Axum 是一个基于 Hyper 的 Rust Web 框架,它提供了一种简单、高效的方式来构建 Web 应用。 在实际应用中,我们通常需要对 API 端点进行授权,以确保只有授权用户才能访问受保护的资源。 JWT(JSON Web Token)是一种流行的授权机制,它可以帮助我们实现这一目标。
本文大体分为三部分:
- 生成一个新的密钥对
- 生成和验证Token
- 在Axum中使用授权中间件
1. 生成 Ed25519 的公私钥
在我们的授权系统中,我们使用 Ed25519 算法来生成公私钥对。 Ed25519 是一种现代的、安全的数字签名算法,它提供了高安全性和高性能。
首先,让我们看看生成密钥对的函数:
use anyhow::Result;
use jwt_simple::prelude::*;
use std::fs::File;
fn main() -> Result<()> {
generate_and_save_keys()?;
Ok(())
}
fn generate_and_save_keys() -> Result<()> {
let key_pair = Ed25519KeyPair::generate();
// 保存私钥(只包含私钥信息)
let private_key_pem = key_pair.to_pem();
let mut private_key_file = File::create("private_key.pem")?;
private_key_file.write_all(private_key_pem.as_bytes())?;
// 保存公钥(只包含公钥信息 )
let public_key_pem = key_pair.public_key().to_pem();
let mut public_key_file = File::create("public_key.pem")?;
public_key_file.write_all(public_key_pem.as_bytes())?;
Ok(())
}
这个函数完成了以下几个步骤:
- 使用
Ed25519KeyPair::generate()
生成一个新的密钥对。 - 将私钥转换为 PEM 格式,并保存到 "private_key.pem" 文件中。

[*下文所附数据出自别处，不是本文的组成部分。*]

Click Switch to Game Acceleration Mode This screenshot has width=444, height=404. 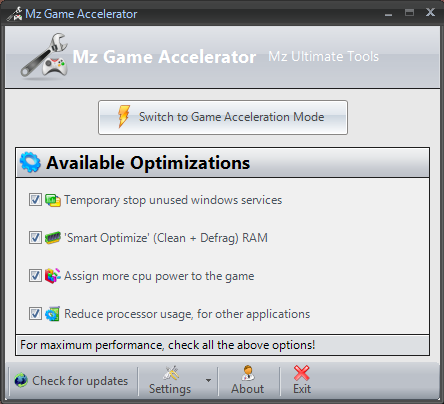(x=223, y=117)
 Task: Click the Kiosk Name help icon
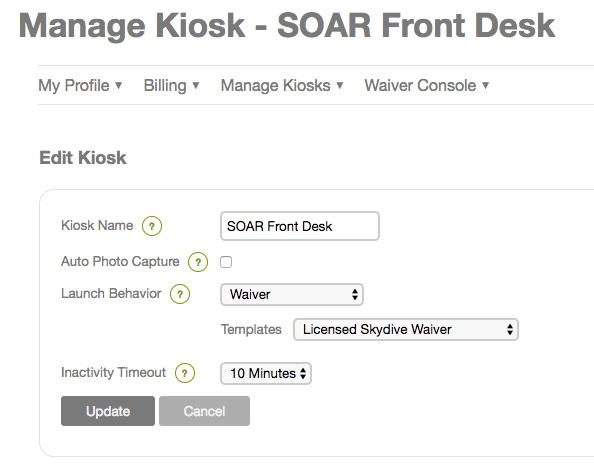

- 将公钥转换为 PEM 格式,并保存到 "public_key.pem" 文件中。
要点:
- 密钥对只需要生成一次,然后可以重复使用。
- 私钥必须保密,而公钥可以公开。
- PEM 格式是一种常用的密钥存储格式,易于管理和使用。
tip
把公钥和私钥分开存储,是为了保证私钥的安全性。 私钥只有在生成 token 时才会用到,而公钥则用于验证 token 的签名。 可以将私钥存储在安全的地方,而公钥可以公开发布。 可以将授权系统的公钥存储在一个公开的地方,以便其他服务可以验证 token。
2. 生成 token 和验证 token
接下来,我们来看看如何生成和验证 JWT token。
生成 token
fn sign(user: impl Into<User>) -> Result<String> {
let private_key_pem = read_to_string("private_key.pem")?;
let key_pair = Ed25519KeyPair::from_pem(&private_key_pem)?;
let user = user.into();
let claims = Claims::with_custom_claims(user, Duration::from_secs(JWT_DURATION));
let claims = claims.with_issuer(JWT_ISS).with_audience(JWT_AUD);
let token = key_pair.sign(claims)?;
Ok(token)
}
这个函数完成了以下步骤:
- 从文件中读取私钥。
- 创建一个包含用户信息的 claims 对象。
- 设置 token 的有效期、发行者(
issuer
)和受众(audience
)。 - 使用私钥签名 claims,生成 JWT token。
验证 token
fn verify(token: &str) -> Result<User, Box<dyn std::error::Error>> {
let public_key_pem = read_to_string("public_key.pem")?;
let public_key = Ed25519PublicKey::from_pem(&public_key_pem)?;
let options = VerificationOptions {
allowed_issuers: Some(HashSet::from_strings(&[JWT_ISS])),
allowed_audiences: Some(HashSet::from_strings(&[JWT_AUD])),
..Default::default()
};
let claims = public_key.verify_token::<User>(token, Some(options))?;
Ok(claims.custom)
}
验证函数执行以下步骤:
- 从文件中读取公钥。
- 设置验证选项,包括允许的发行者和受众。
- 使用公钥验证 token 的签名,并解析出 claims。
- 返回自定义的 User 数据。
要点:
- 生成 token 时使用私钥,验证 token 时使用公钥。
- 设置适当的 token 有效期、发行者和受众可以增加安全性。
- 验证时要检查这些元数据以确保 token 的有效性。